**PROBLEM DETAILS**
Using the records below, transcribe exactly only the lines from the one with "Where should I" through the end, both included, and drop every picture.

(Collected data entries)

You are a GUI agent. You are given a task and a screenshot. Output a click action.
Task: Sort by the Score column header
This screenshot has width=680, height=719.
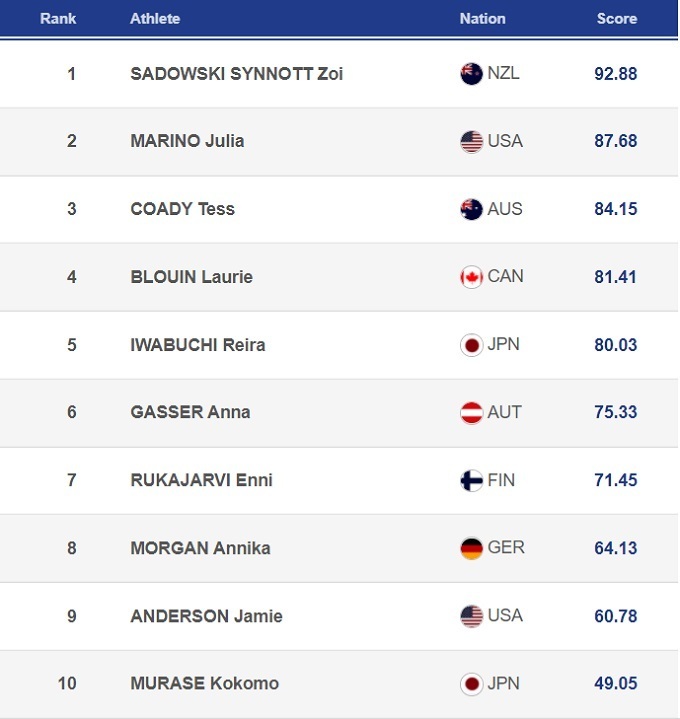tap(616, 19)
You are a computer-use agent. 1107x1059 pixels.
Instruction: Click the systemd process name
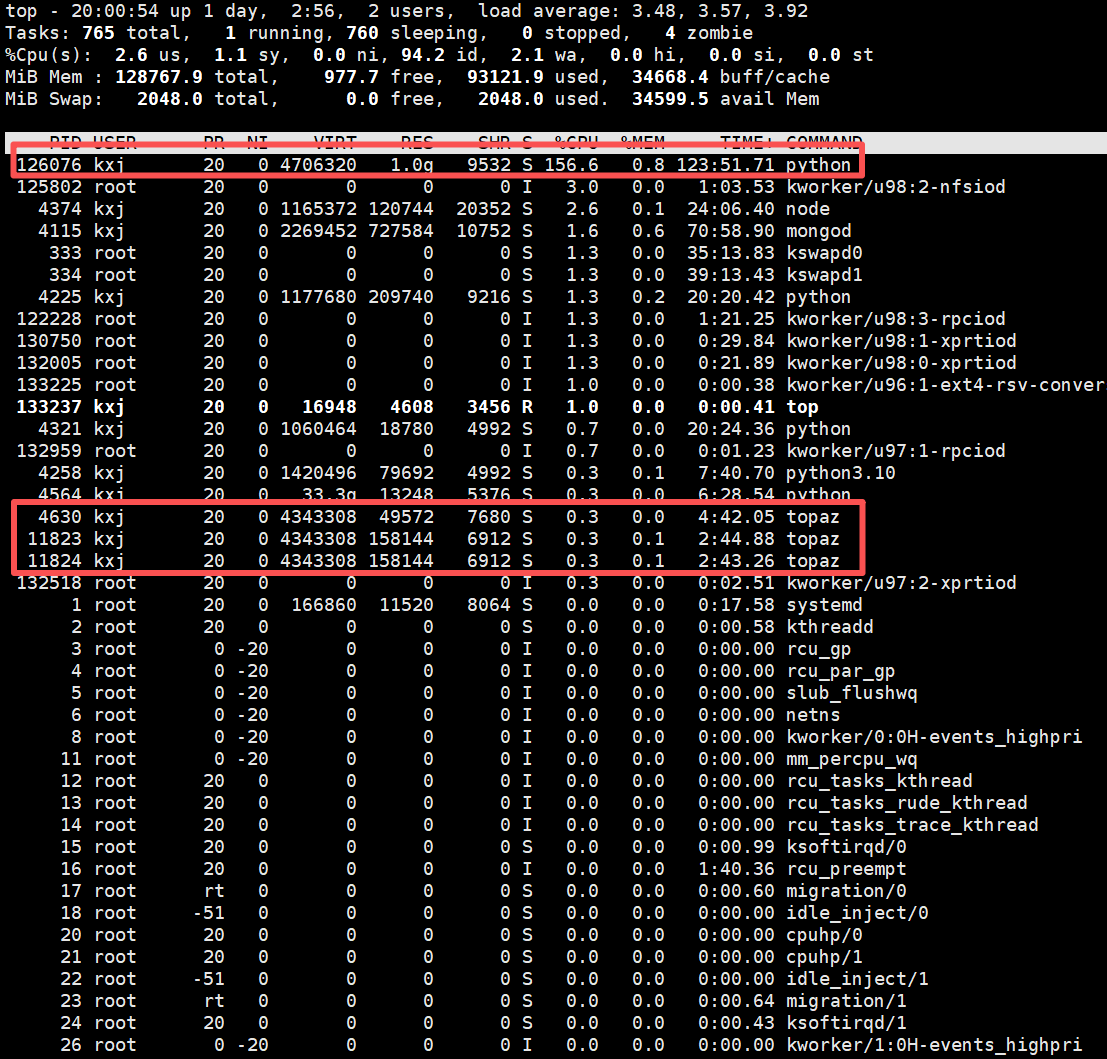coord(824,605)
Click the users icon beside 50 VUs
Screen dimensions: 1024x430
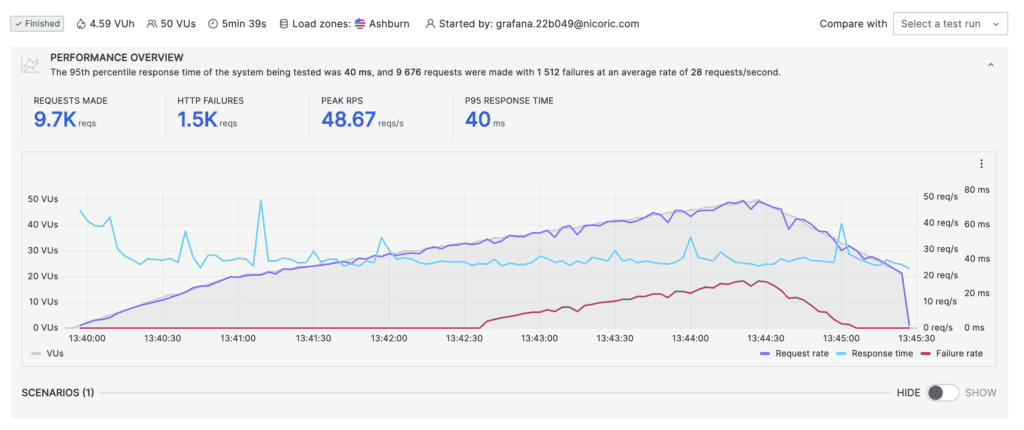tap(152, 24)
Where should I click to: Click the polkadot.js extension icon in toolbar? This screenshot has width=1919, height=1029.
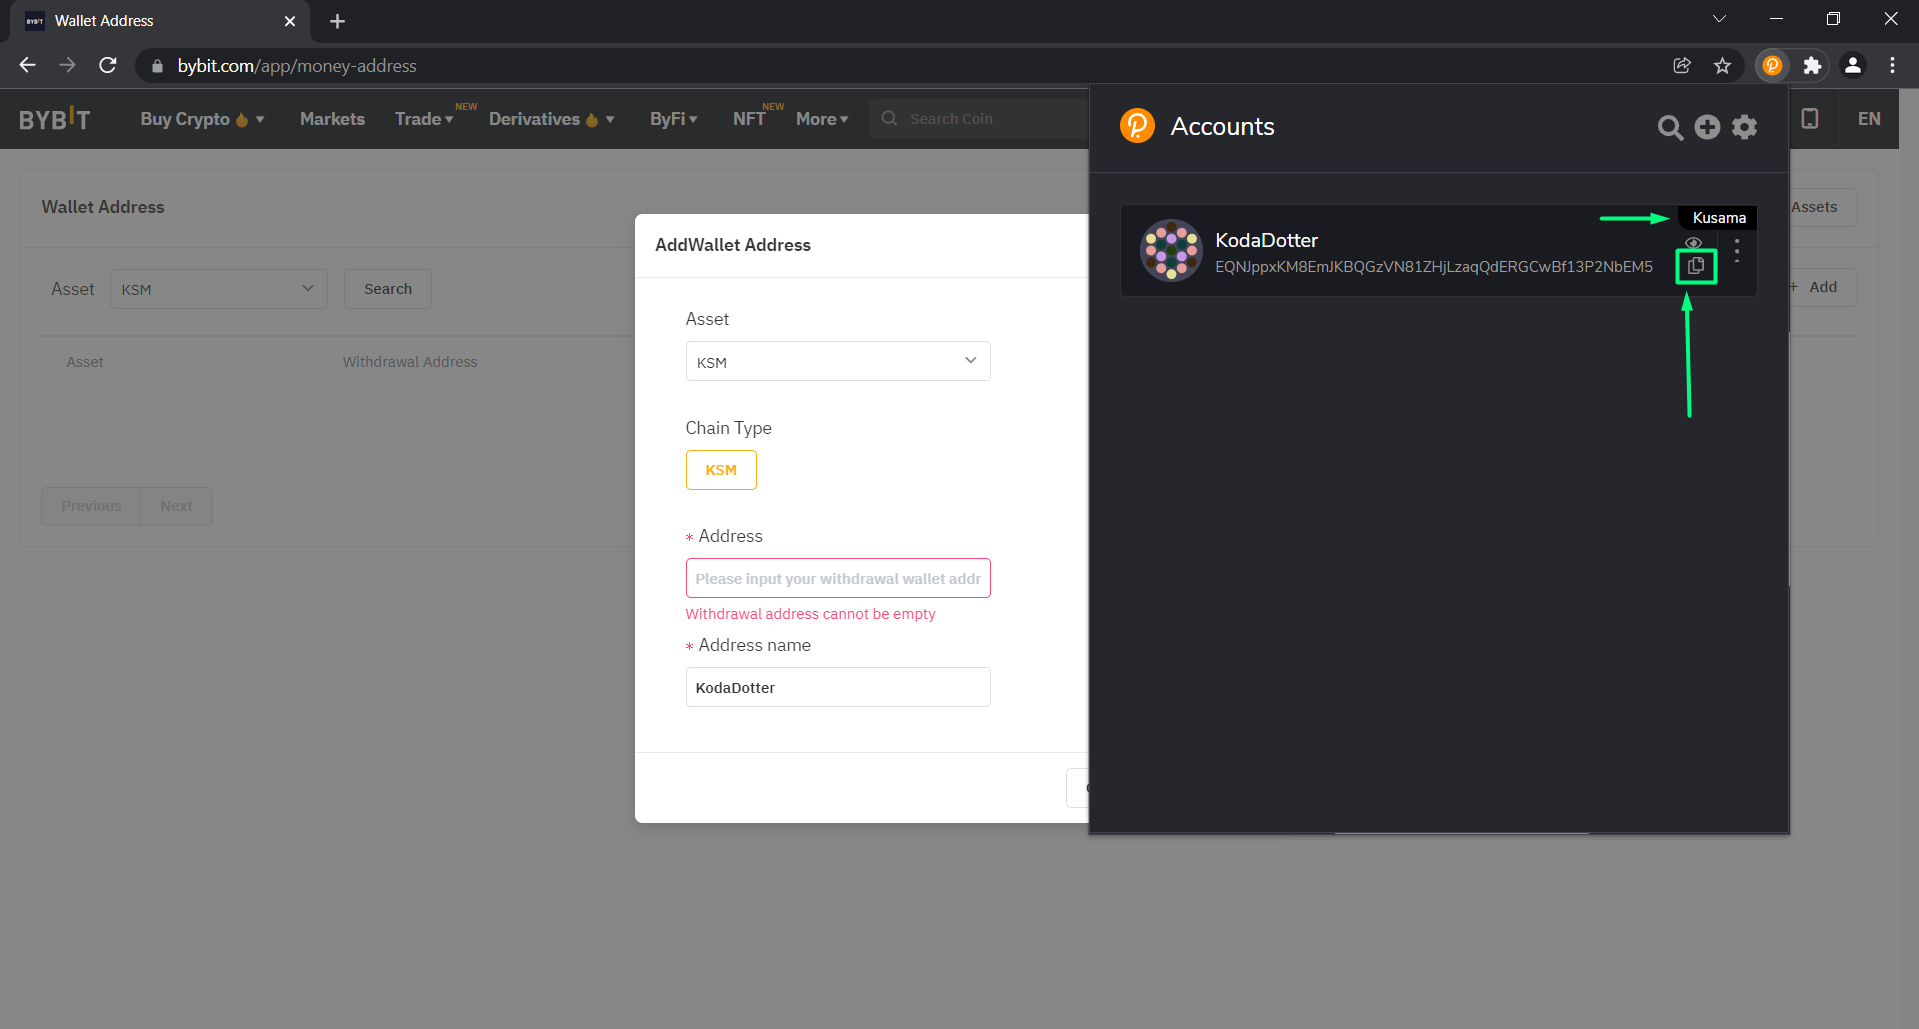pos(1772,66)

**EXERCISE SOLUTION**
Where should I click to: Click the polkadot.js extension icon in toolbar? This screenshot has width=1919, height=1029.
pos(1772,66)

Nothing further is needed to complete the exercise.